Text extract:
Management Passive Checks with Nagios Lead image: Lead Image © Lisa Young, 123RF.com
Lead Image © Lisa Young, 123RF.com
 

Configuring Nagios for passive script notification

Smooth Check

Why spam yourself with useless notifications every time a script completes successfully? You can use Nagios to screen the notices and just send you the ones that need action. By Alessio Ciregia

Suppose you have developed a magnificent script (a Bash script, for example). This script will execute every night to dump a MySQL database or to rsync your valuable files to another server.

A common strategy is to use email as the way to get notified about the script results. If you wrote a good script, and your systems are very strong, the script will never exit with an error condition, and every morning you will find a message stating OK: no error running my beautiful backup script in your inbox.

(Dataset excerpt)
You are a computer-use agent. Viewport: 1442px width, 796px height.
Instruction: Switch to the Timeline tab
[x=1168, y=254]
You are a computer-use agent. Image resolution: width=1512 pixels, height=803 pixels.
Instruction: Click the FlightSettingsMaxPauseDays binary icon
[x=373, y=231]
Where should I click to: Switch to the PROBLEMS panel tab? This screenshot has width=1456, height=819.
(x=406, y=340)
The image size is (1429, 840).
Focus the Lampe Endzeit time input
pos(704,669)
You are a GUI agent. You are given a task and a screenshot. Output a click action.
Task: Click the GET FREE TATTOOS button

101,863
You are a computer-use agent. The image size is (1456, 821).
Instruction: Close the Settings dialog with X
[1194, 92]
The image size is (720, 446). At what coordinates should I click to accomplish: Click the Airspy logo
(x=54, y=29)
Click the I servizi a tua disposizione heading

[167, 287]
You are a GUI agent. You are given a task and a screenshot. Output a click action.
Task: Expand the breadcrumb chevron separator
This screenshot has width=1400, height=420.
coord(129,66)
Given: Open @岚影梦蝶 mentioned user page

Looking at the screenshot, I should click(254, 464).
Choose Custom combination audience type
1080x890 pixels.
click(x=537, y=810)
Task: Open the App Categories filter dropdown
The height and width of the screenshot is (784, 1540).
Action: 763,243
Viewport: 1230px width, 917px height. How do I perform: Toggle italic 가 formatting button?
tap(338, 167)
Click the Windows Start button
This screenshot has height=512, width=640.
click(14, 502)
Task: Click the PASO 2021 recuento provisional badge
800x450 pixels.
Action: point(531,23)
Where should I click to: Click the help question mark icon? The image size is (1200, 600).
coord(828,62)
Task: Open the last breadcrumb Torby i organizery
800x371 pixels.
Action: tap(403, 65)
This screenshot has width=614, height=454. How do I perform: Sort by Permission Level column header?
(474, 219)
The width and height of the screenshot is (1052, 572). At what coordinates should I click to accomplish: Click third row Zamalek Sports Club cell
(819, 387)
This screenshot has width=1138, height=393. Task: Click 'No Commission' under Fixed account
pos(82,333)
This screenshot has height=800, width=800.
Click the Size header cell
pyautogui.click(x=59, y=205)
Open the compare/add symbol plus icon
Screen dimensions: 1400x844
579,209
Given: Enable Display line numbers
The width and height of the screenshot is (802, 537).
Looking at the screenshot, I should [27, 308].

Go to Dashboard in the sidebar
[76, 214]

What this exercise asks:
(1) Using the Nagios article, decide whether each statement agrees with it. Answer yes or no and quote the words that decide it.
(a) The example script runs every night.
(b) The article says the example script is written in Python.
(c) The article calls email a common way to learn the results of a script.
(2) According to the Nagios article, why would you find an OK message in your inbox every morning?
(3) Answer these questions from the Nagios article.
(a) Who wrote the article?
(b) What two jobs might the example script perform?
(c) What message does the article say you will find in your inbox every morning?

Responses:
(1)
(a) Yes: "This script will execute every night"
(b) No: "(a Bash script, for example)"
(c) Yes: "A common strategy is to use email as the way to get notified about the script results."

(2) If the script is well written and the systems are very strong, the script never exits with an error. Each nightly run therefore ends successfully, and each success produces an email stating that no error occurred.

(3)
(a) Alessio Ciregia
(b) It might dump a MySQL database or rsync your valuable files to another server.
(c) "OK: no error running my beautiful backup script"